Smoking was the most commonly identified risk factor in the survey, with 54% of participants naming it as something likely to increase the personal risk of heart disease. Around a third knew that inactivity, being overweight and poor diet were cause for concern, but only a few realized high blood pressure and old age itself were also factors.
Out of a possible 12 risk factors, most people knew only three, with participants over 60 the least able to identify the precursors of coronary heart disease.
Overall, Professor Clark said only 55% of participants had learned CPR, with those over 60 significantly less likely than younger participants to have been recently trained.
In fact, about 72% of people over 60 had never been trained in CPR, compared with 24% of people in the 18-29 age bracket.
Older participants exhibited lower levels of knowledge and training in all areas investigated in the current study, she said.
These age differences remained strong even after controlling for a range of demographic and personal factors.
She said one reason for the differences could be that older people were unlikely to have had the same exposure to emergency medical education as younger people.

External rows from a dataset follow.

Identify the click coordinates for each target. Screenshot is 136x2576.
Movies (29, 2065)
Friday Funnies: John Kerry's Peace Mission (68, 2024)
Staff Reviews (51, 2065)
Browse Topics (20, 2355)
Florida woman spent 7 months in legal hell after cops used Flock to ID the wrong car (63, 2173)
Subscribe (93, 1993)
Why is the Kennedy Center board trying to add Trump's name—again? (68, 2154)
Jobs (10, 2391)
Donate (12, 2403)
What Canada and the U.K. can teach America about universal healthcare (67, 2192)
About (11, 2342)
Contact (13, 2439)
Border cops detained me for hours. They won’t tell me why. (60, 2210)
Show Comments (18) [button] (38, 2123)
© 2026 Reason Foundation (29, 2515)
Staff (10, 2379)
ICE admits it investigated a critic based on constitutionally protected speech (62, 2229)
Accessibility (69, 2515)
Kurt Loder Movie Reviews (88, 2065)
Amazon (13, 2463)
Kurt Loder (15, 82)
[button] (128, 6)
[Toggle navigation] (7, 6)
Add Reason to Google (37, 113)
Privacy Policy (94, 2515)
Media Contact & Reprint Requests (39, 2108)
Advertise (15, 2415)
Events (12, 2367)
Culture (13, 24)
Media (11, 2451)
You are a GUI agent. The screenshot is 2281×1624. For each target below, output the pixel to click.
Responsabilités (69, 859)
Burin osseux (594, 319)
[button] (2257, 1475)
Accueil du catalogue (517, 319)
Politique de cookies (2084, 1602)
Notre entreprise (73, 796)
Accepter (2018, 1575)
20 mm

Health promotion initiatives such as first aid, safety awareness and healthy eating have only recently been incorporated into the school curriculum. These days, CPR training is offered in work, school and university environments.
Older, retired adults may not have had access to such institutionalized training. Also, community CPR training courses specifically aimed at older people are scarce.
Professor Clark undertook the study in association with researchers from the QAS and the Australian Centre for Prehospital Research at the University of Queensland.